Then, hook up the antenna and run the scan again. I ended up with forty-five channels. ABC, two NBCs, CBS, five, yes five, FOXs, QVC, HSN, four PBSs, and a whole host of other channels that play old TV shows all day (I can watch Hazel and Leave It to Beaver whenever I want) and others that play Maury Povitch and Wendy Williams non-stop. There is a sports channel, an all-news channel, and also several Spanish-language channels. You’ve got to have your Telenovelas!

Digital signals are strange. The picture is much clearer than with cable; however, it sometimes goes in and out when you first tune in to a channel, which led me to another dilemma, also discussed below.

Now, what about the internet? I got to thinking. If my phone can get the internet without cable, why can’t my computer and Roku? Well, they can with a hotspot modem. I know that isn’t the technical term. I went to AT&T and added a hotspot to my plan and got a free hotspot modem. I chose a 30G monthly plan based on my internet and Netflix usage. The other advantage is my internet connection is mobile. If I ever get wealthy enough to buy a weekend trailer, I won’t have to hook up any internet or cable or phone. I take my hotspot modem (I know it isn’t the right terminology) with me.

I finally was ready to cut the cord.

I unhooked all the equipment and packed it all up, including the cables and remotes. I drove to the Comcast service center up the street. I handed them the equipment, and they didn’t care. They didn’t try and stop me. They didn’t try to retain me. They just told me my bill credit would be mailed in four to six weeks.

- **INFORMATION PROVIDED**:
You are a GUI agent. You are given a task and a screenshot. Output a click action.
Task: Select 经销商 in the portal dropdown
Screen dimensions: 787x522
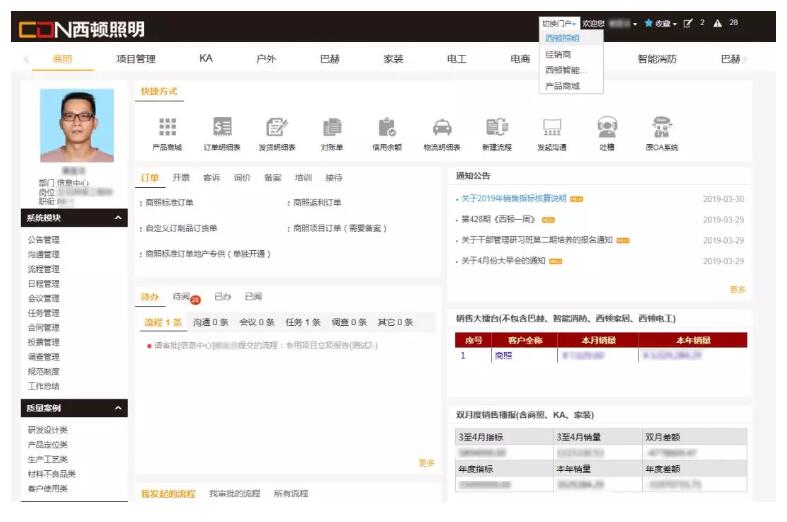pyautogui.click(x=560, y=54)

- **GIVEN TASK 1**:
In the account of cutting cable, how many channels did the antenna scan turn up?
- **GIVEN TASK 2**:
Carry on the account of cutting cable from the point where it stops.

- **TASK RESPONSE 1**:
Forty-five channels.

- **TASK RESPONSE 2**:
Seriously? I’ve been a loyal customer for eighteen years, and this is it? Don’t let the door hit you in the ass on the way out? You’d think I had a one-night stand with them. Tricks have treated me better than this. I’m glad I no longer give them money. My pocket book is closed for business.

So far, I was saving $50 a month, and unless a satellite fell on my head, my internet and TV were always working. I would no longer have to wait during six-hour windows for a cable guy to come over nine hours after the window closed and give me attitude.

However, there was still one lingering issue.

I was using more than 1G of data a day watching my favorite shows on Hulu. There had to be a way to record shows on a digital television. Back in the day, we used VCRs. Do they still make VCRs?

They do, and Walmart had one, but they didn’t have the blank VCR tapes. It was also huge. I wonder if it was a leftover Betamax?

Again, I was doing research, and I found a solution – Mediasonic Homeworx PVR: a porno video recorder. At least I think that is what the P stands for, or could it be personal?

This little machine works as a digital converter if you have an old timey television. One advantage is the Mediasonic Homeworx also transmits the channel guide. If you hit the EPG button, you get a list of all the shows on that particular channel for the next twelve hours!

It will record your shows onto a thumb drive you leave in it all the time, and you can take the thumb drive with you and watch the shows anywhere.

But, it’s a little complicated.

They tell you that you can’t watch one show and record another. Well, you can. Hook up the antenna to the PVR then to the television. Then, hook up an HDMI cable from the PVR to the TV as well. Use the HDMI port for watching normally for an even clearer picture than with just the antenna and for recording. If you are watching one channel while recording another, set your recording using the HDMI port, then when it starts recording, switch your watching to the antenna port.

There are some glitches. You will notice with digital antennas, channel surfing is slow. It takes about five to ten seconds for a channel signal to be received. After a minute of two, the signal gains strength. This is OK if you aren’t recording. If you are planning a timed recording, make sure your PVR is tuned to that station at least five minutes before the recording is to start. You will ensure the strongest signal. If you are going to bed, turn the PVR to the channel first, let it come in clearly, then you can turn off your television, but do not turn off the PVR.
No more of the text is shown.